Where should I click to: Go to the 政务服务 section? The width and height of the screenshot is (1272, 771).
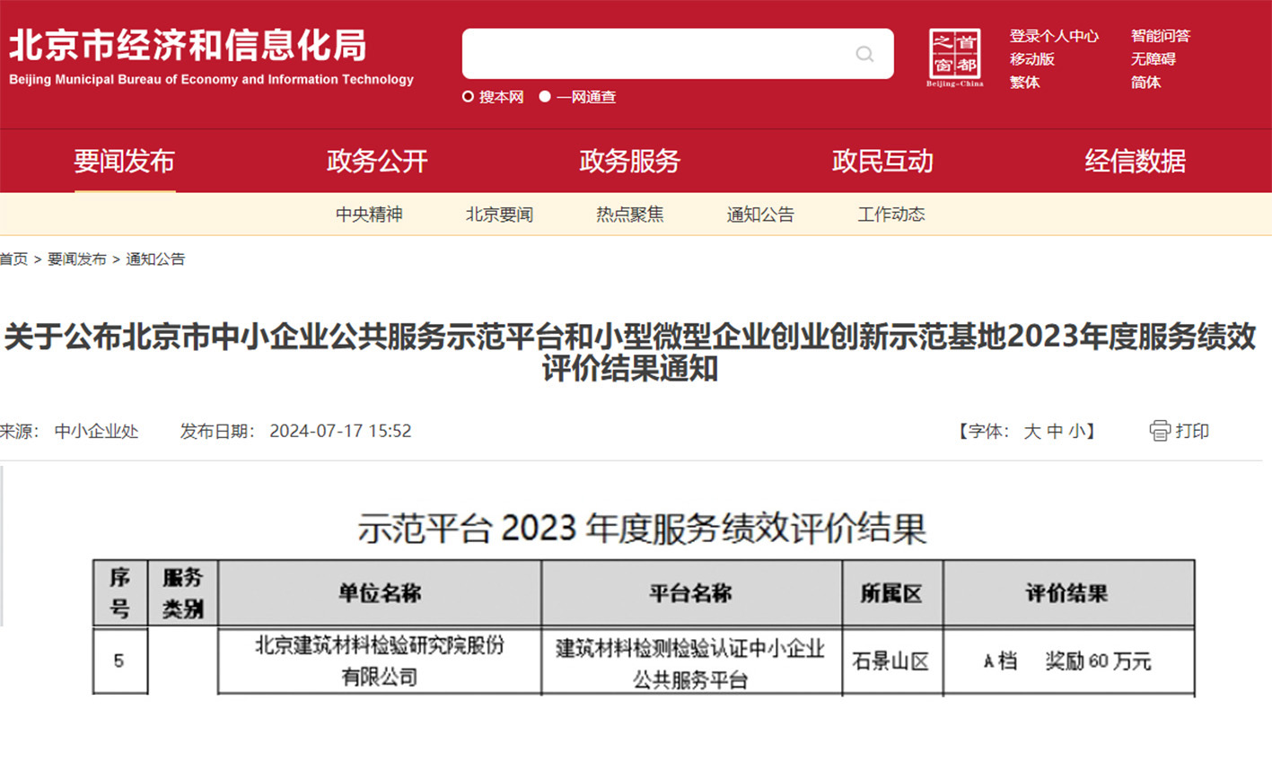pos(629,162)
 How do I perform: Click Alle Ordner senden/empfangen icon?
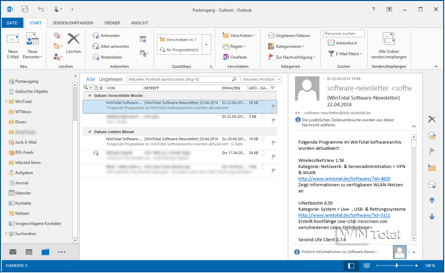pyautogui.click(x=389, y=39)
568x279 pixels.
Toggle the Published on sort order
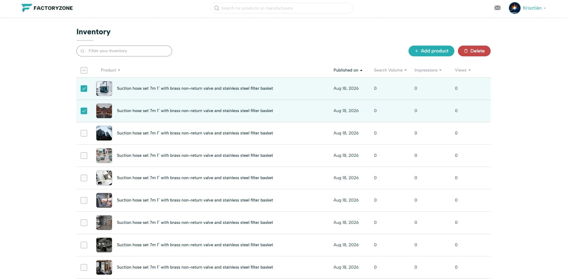(x=348, y=70)
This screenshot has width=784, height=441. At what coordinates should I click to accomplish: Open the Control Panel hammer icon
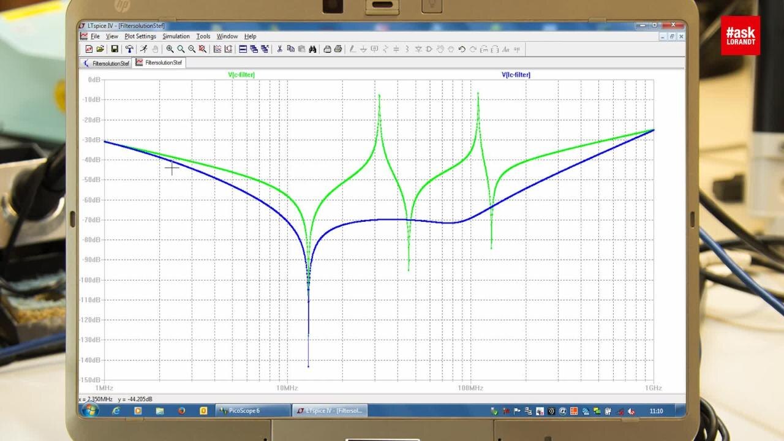[x=129, y=49]
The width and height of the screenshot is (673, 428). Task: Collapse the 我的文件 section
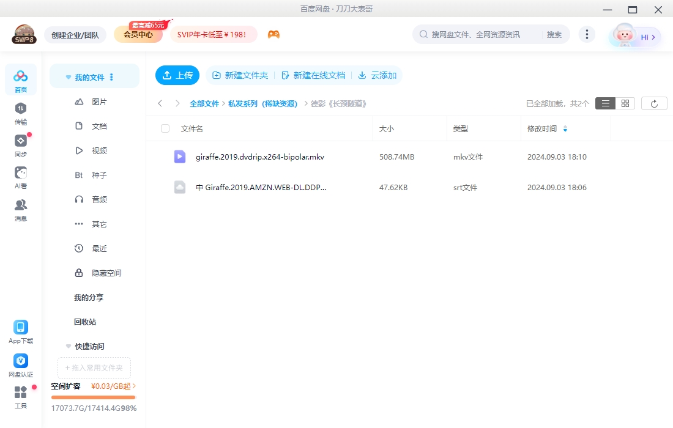[68, 76]
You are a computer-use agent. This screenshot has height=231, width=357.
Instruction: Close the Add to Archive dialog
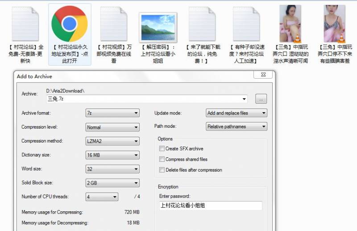click(263, 75)
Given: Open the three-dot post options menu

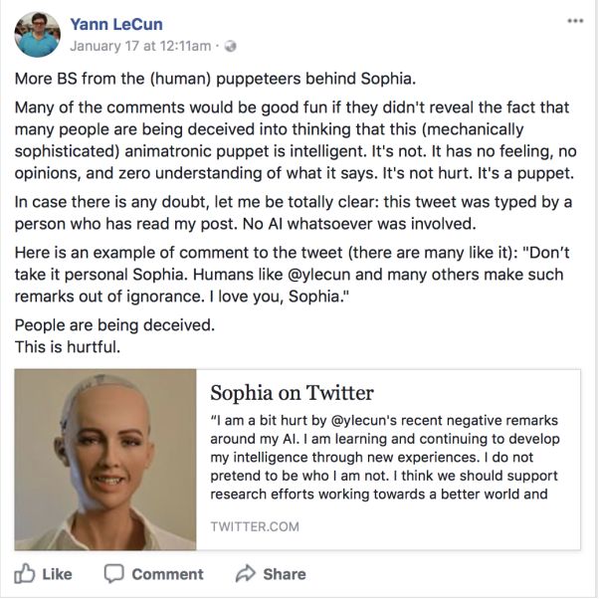Looking at the screenshot, I should tap(575, 21).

☆ ☆ ☆ ☆

_Task directions_.
Set the preceding data down again word for word, omitting images.

_Expected answer_.
Where should I click to: Go to the 政务服务 section? The width and height of the screenshot is (1272, 771).
pos(629,162)
 How do I perform: Click Alle Ordner senden/empfangen icon?
pyautogui.click(x=389, y=39)
568x279 pixels.
Toggle the Published on sort order
(x=348, y=70)
This screenshot has width=784, height=441. At what coordinates should I click to accomplish: Open the Control Panel hammer icon
[x=129, y=49]
The width and height of the screenshot is (673, 428). Task: Collapse the 我的文件 section
[68, 76]
You are a computer-use agent. This screenshot has height=231, width=357.
Instruction: Close the Add to Archive dialog
click(263, 75)
Given: Open the three-dot post options menu

Looking at the screenshot, I should tap(575, 21).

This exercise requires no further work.